There’s a water dispenser in my new job’s break room. They have red plastic cups for everyone to use, which automatically puts me in the mode to drink beer or some mixed liquor (after, of course, I diligently examine my beverage, making sure there aren’t any cigarette butts in there).
Anyway, when the water dispenses, it gleams, “Pure Water!” as if this is first miracle of this century.
And, for a slight, short, fleeting moment…I was totally giddy.
“What the fuck? Pure water…? Well, what the fuck have I been drinking all these years? This is awesome! Jake Kilroy's a chump no more,” I thought initially.
Of course, it actually means, “This water is pure and safe and clean and good to drink.”
But, for that one quick instance, I thought it was like a drug sell, something like, “This is pure cocaine, bro!” Or maybe like an extreme soft drink, something like, “This is pure adrenaline, bro!” Or even like that one scene in Better Off Dead when the best friend picks up all the snow and says, “This is 100% pure snow! Do you have any idea what the street value is of this mountain?”

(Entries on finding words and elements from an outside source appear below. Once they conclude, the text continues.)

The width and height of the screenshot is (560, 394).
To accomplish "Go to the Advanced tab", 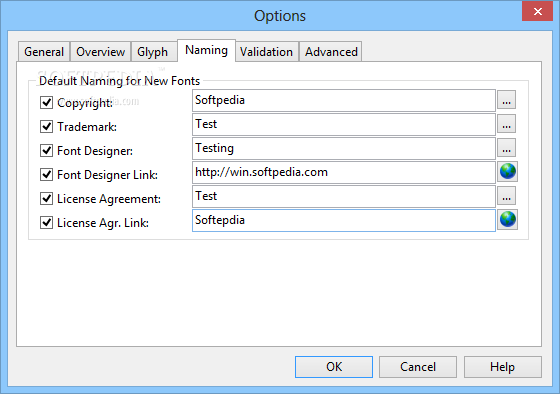I will (x=331, y=52).
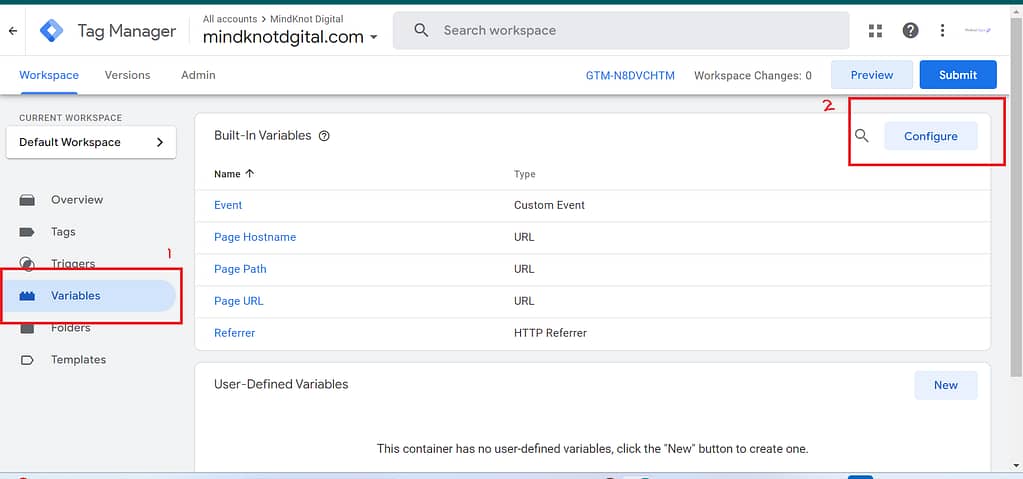1023x479 pixels.
Task: Click the Configure button
Action: 930,136
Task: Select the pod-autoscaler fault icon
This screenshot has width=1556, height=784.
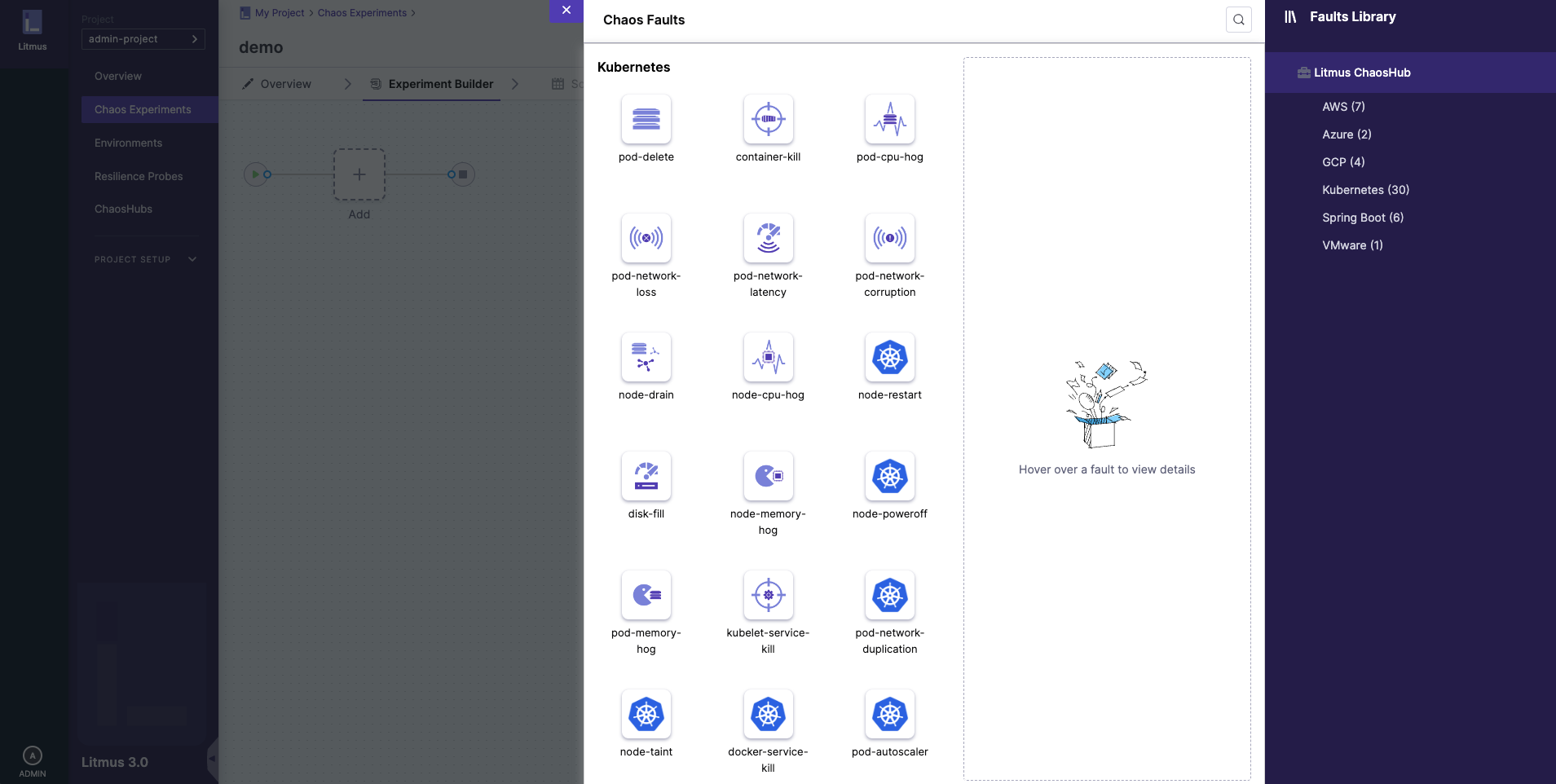Action: pyautogui.click(x=889, y=715)
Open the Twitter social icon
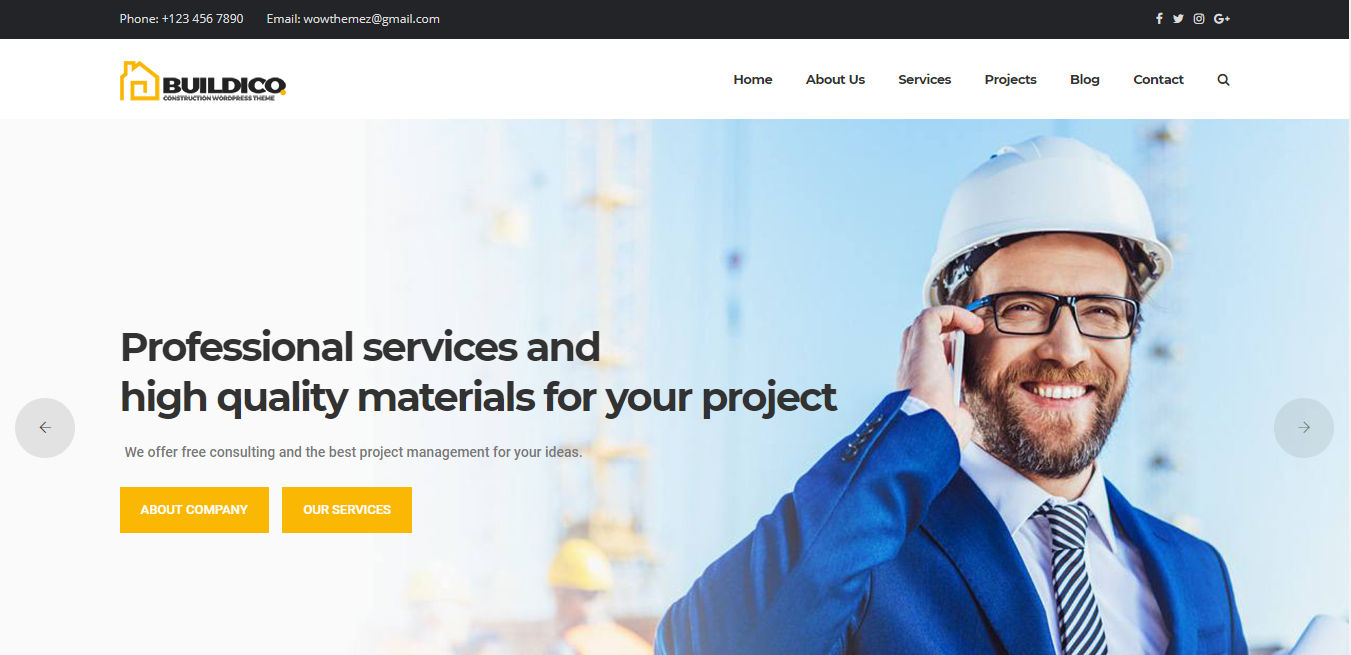This screenshot has height=655, width=1351. click(x=1178, y=19)

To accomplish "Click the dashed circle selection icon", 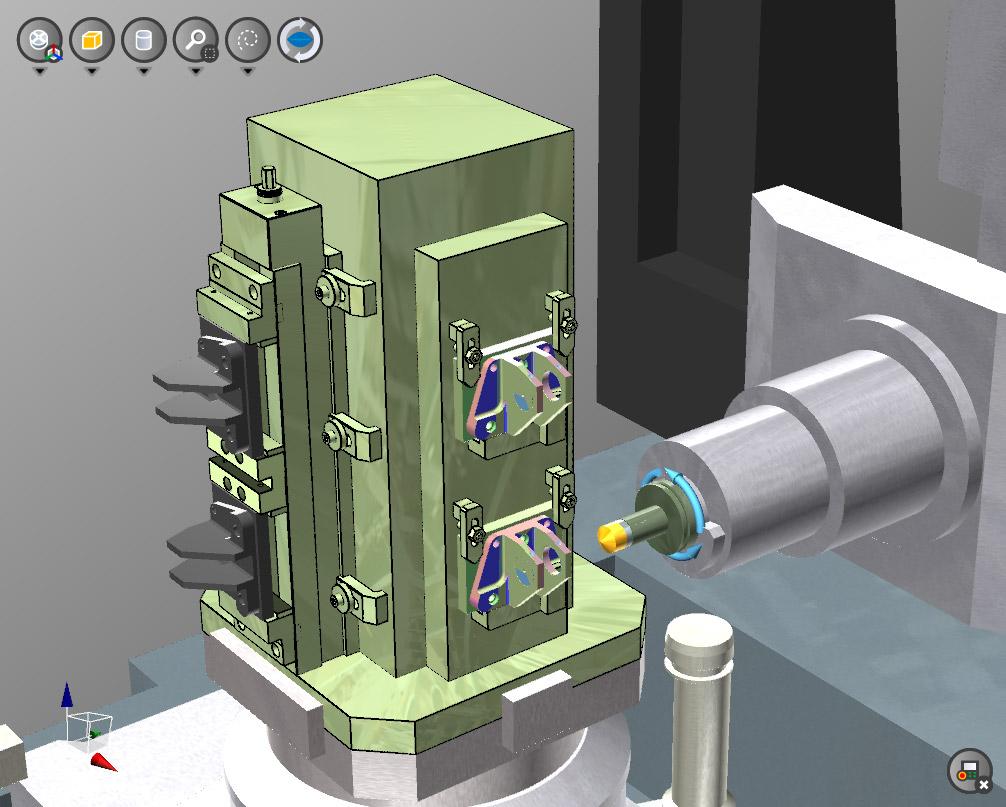I will pos(248,41).
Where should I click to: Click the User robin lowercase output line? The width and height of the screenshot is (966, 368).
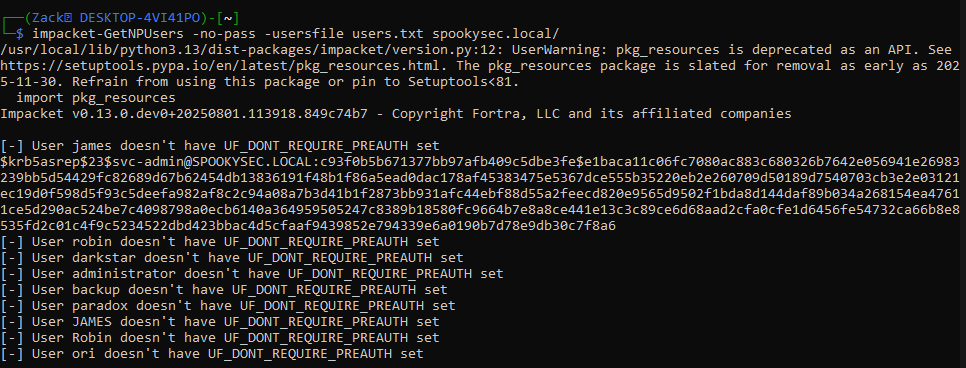coord(220,242)
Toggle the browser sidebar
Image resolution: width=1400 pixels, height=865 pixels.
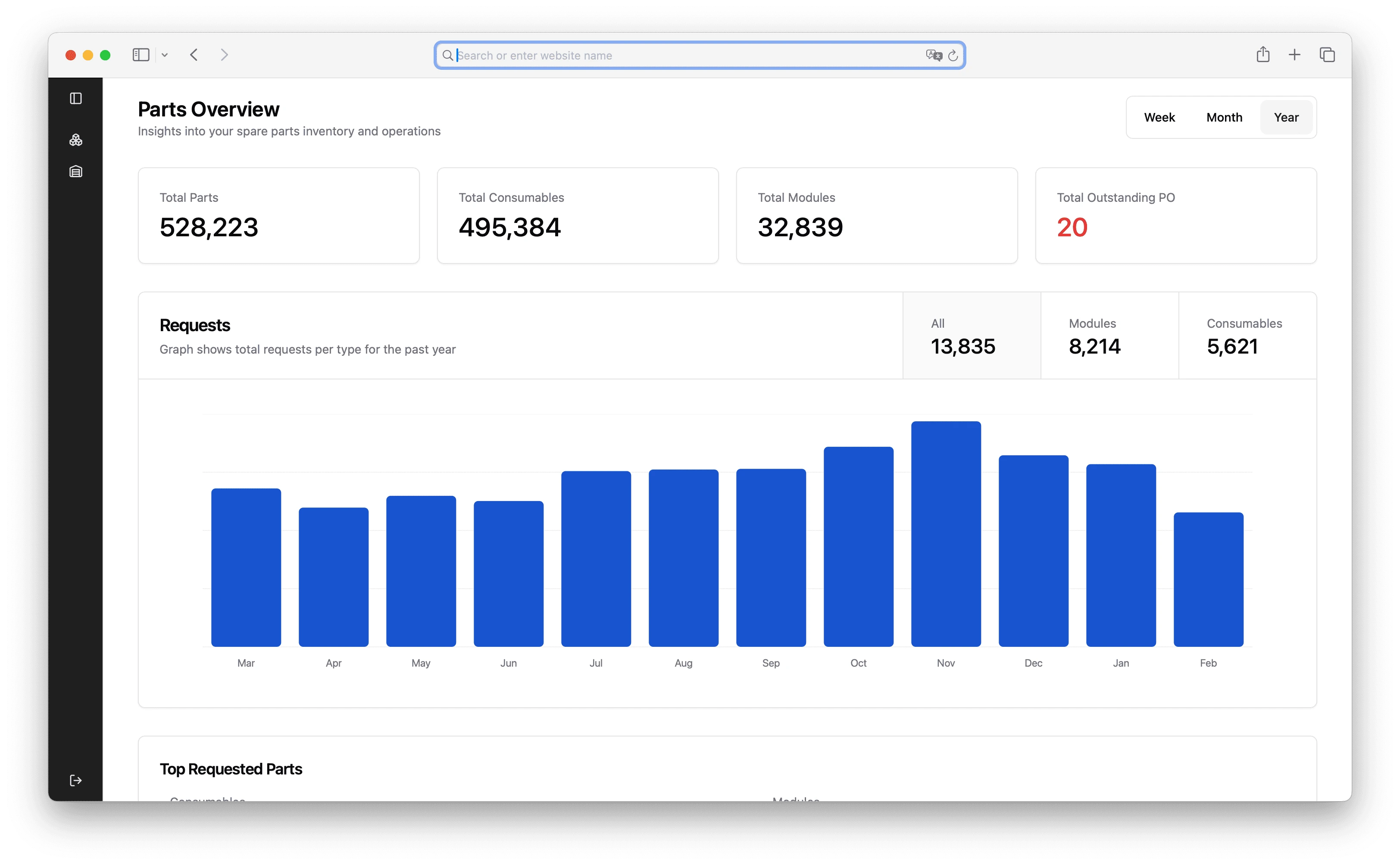[141, 54]
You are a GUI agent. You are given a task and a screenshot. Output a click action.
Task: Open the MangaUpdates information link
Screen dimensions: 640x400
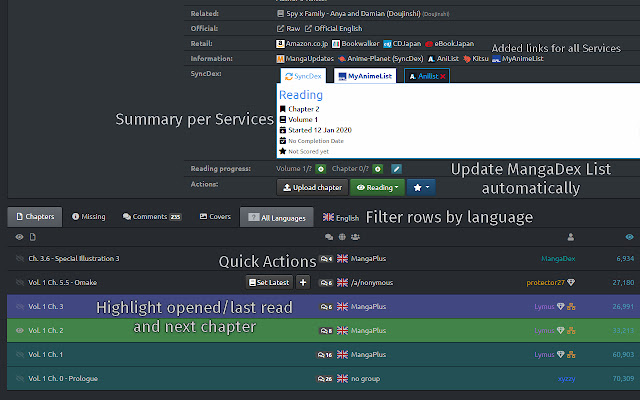coord(309,59)
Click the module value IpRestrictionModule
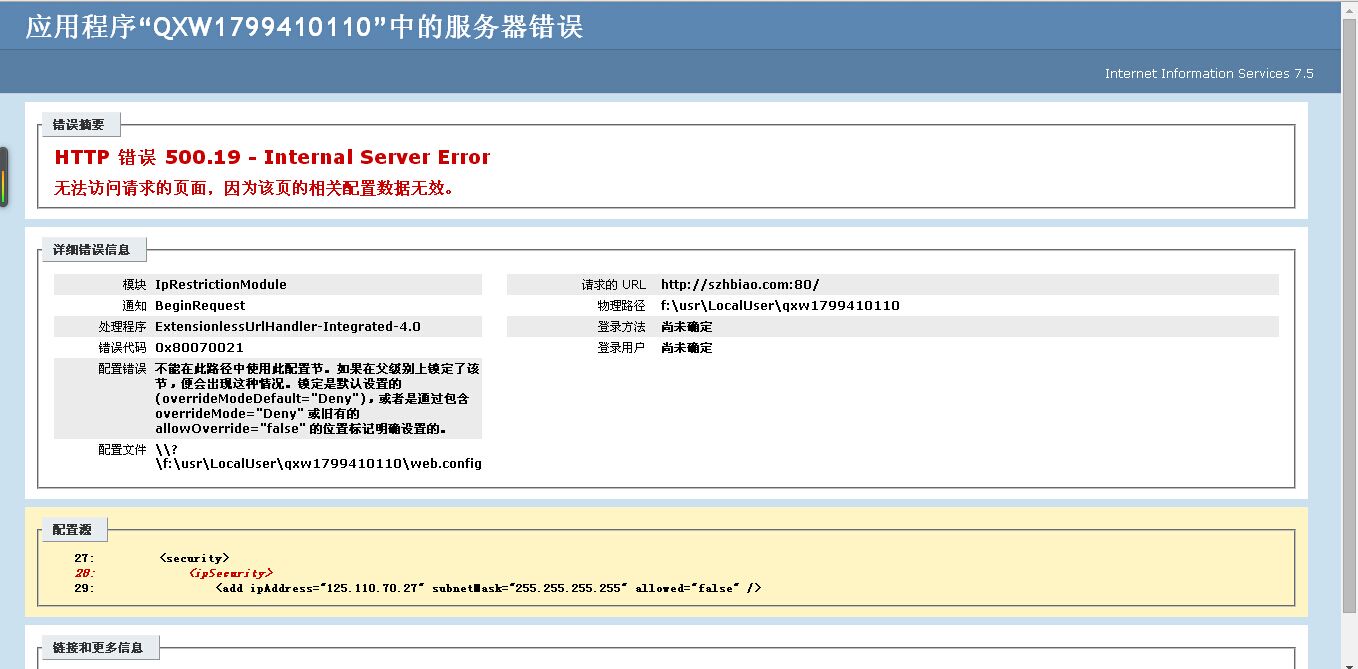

Seriously though, for a second, it was like, “This is pure water, motherfucker! PURE. FUCKING. WATER. Don't you get it? This is fucking huge. This is expensive shit, dude. Don’t be a fuckin’ idiot. Drink this water! Why? Because this shit is pure. Have you ever even had pure water? You’re face is going to explode from grinning so hard, you dumbfuck lucky dick! Wooooooooooooooooooooo!”
It was pretty exciting.
My day was kind of boring after that.